-- Begin Source passage --
Studio album by Memphis May Fire
- Released: June 26, 2012
- Studios: Chango Studios, Orlando, Florida
- Genres: Metalcore; post-hardcore;
- Length: 41:52
- Label: Rise
- Producers: Cameron Mizell; Kellen McGregor;

Memphis May Fire chronology
| The Hollow (2011) | Challenger (2012) | Unconditional (2014) |

Singles from Challenger
- "Prove Me Right" Released: May 24, 2012; "Vices" Released: June 13, 2012; "Miles Away" Released: August 1, 2013;

= Challenger (Memphis May Fire album) =

Challenger is the third studio album by American metalcore band Memphis May Fire. The album was released June 26, 2012 via Rise Records. The band released the first single, "Prove Me Right," on May 24. They also released the 5th track on the album, "Vices," on June 13 as the second single from the album. On June 18, all of the songs were uploaded to YouTube on the Rise Records page.
The album debuted at number 16 on the Billboard 200, selling more than 18,000 copies in its first week.

It is the first album to have rhythm guitarist Anthony Sepe who replaced original member Ryan Bentley following his departure in April 2011.
-- End Source passage --
## The request
Using the Challenger album article, explain why Anthony Sepe first appears as rhythm guitarist on this album.
-- Begin Data extract --
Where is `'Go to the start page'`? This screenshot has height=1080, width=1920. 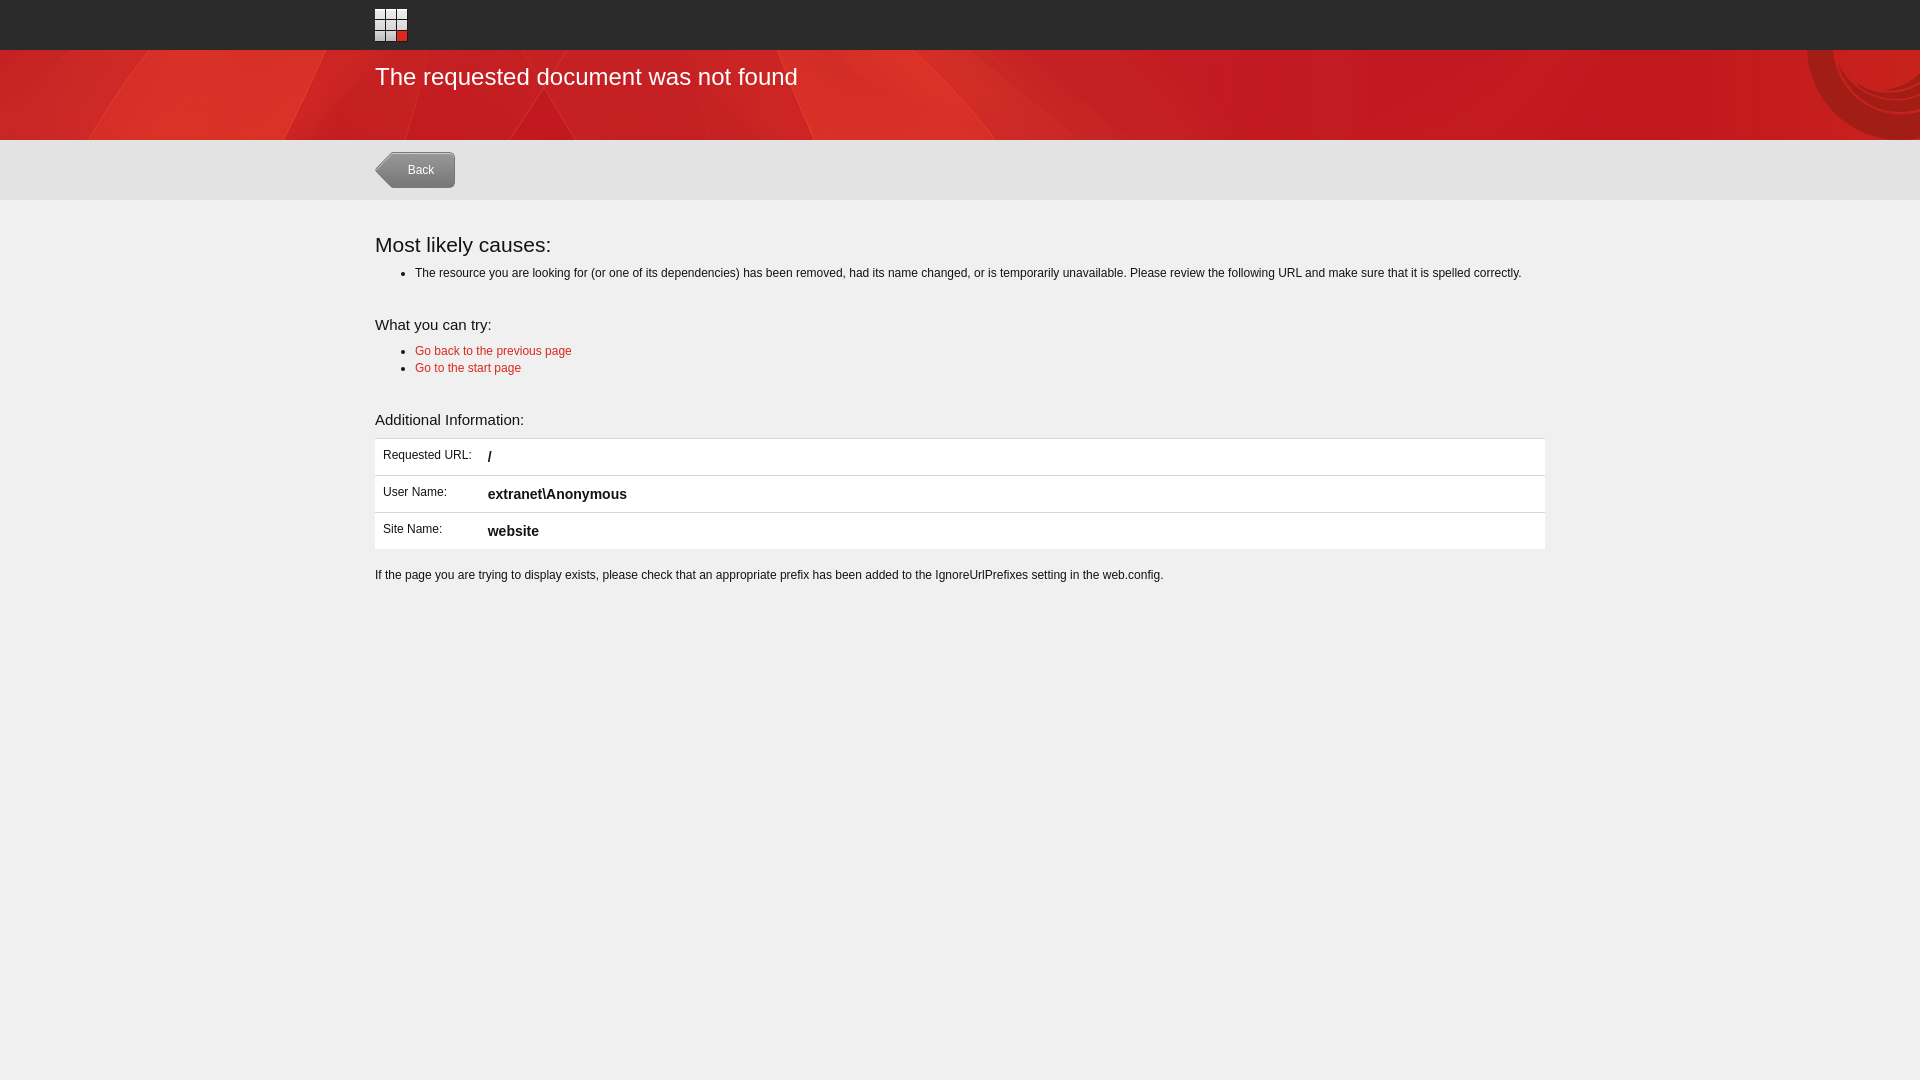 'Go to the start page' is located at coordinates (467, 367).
-- End Data extract --
## Response to the exercise
Anthony Sepe replaced original member Ryan Bentley, who left the band in April 2011. That makes Challenger the first Memphis May Fire album with Sepe on rhythm guitar.